- **Task objective**:
Please repeat each line from the one holding "How do I perform: Enable" through the final line of the data, exactly as it stands, with no pictures.

---*---

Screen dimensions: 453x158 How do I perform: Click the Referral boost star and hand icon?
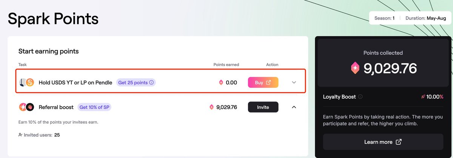coord(26,107)

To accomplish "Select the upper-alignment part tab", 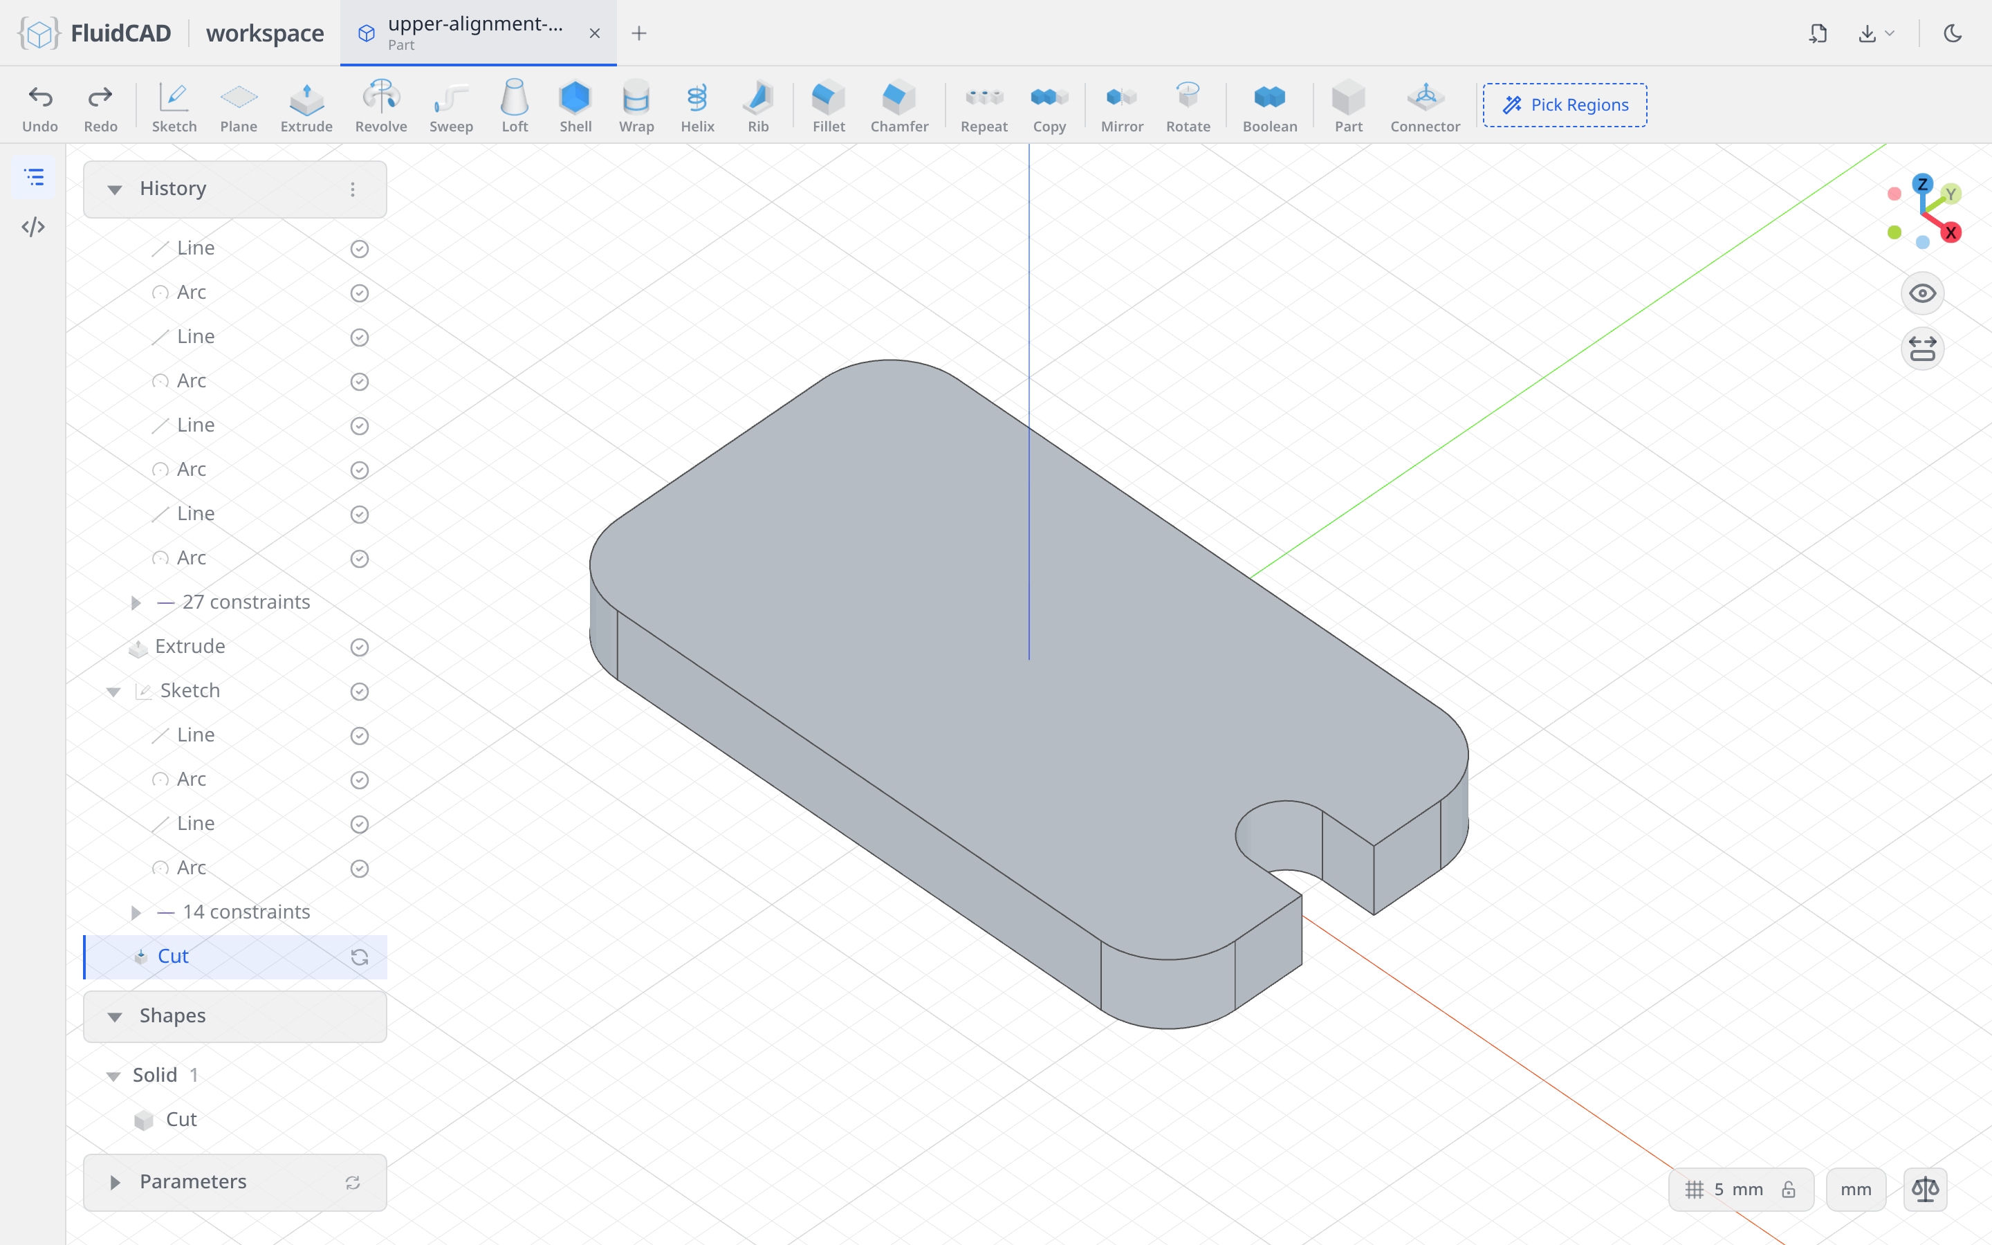I will pos(477,33).
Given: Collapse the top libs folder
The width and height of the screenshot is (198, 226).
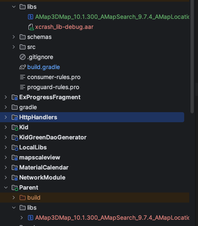Looking at the screenshot, I should pos(14,7).
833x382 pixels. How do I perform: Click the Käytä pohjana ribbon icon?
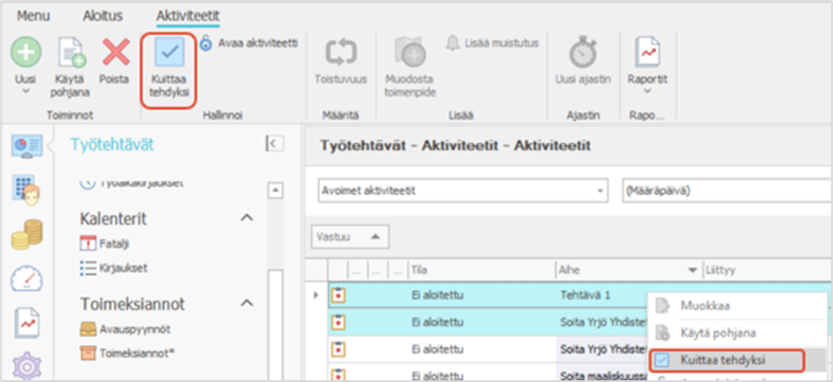pyautogui.click(x=71, y=54)
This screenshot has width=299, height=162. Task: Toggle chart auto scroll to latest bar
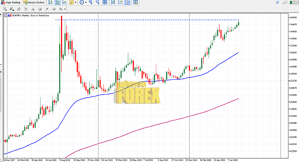click(112, 2)
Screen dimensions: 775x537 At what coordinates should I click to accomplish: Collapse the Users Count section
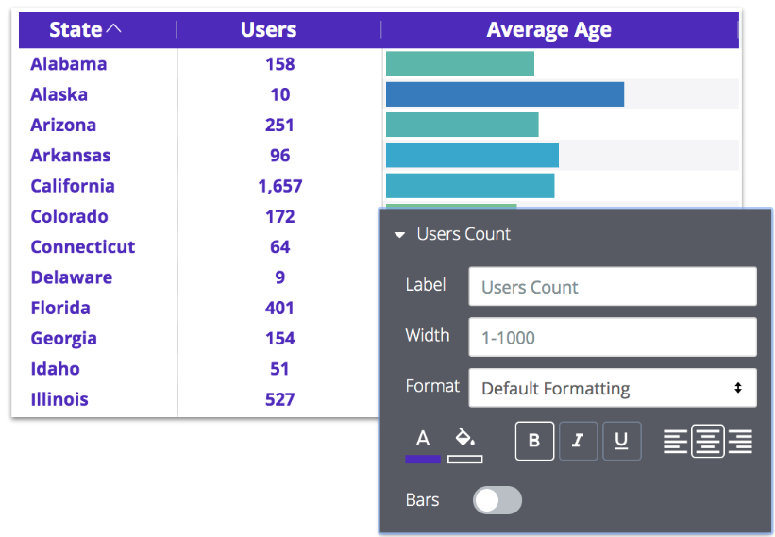(x=400, y=234)
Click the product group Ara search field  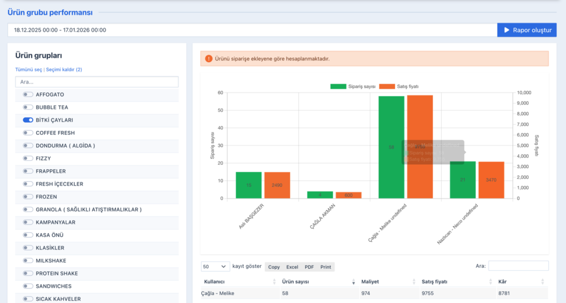point(97,82)
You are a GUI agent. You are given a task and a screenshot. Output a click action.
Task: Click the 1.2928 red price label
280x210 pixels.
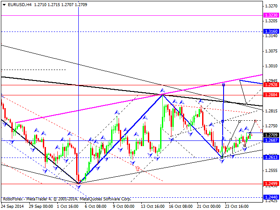270,84
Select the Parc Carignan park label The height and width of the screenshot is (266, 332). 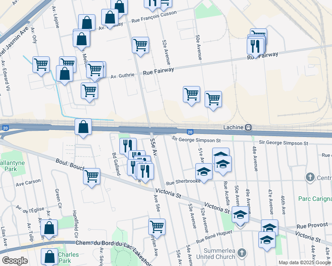coord(315,199)
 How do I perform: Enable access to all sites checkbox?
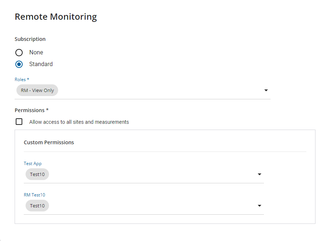[x=19, y=122]
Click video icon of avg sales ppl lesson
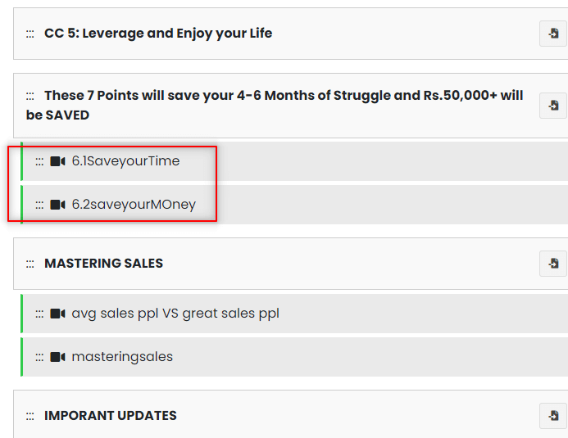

---*---

- **Answer to this exercise**:
 How do I perform: Enable access to all sites checkbox?
[x=19, y=122]
Click video icon of avg sales ppl lesson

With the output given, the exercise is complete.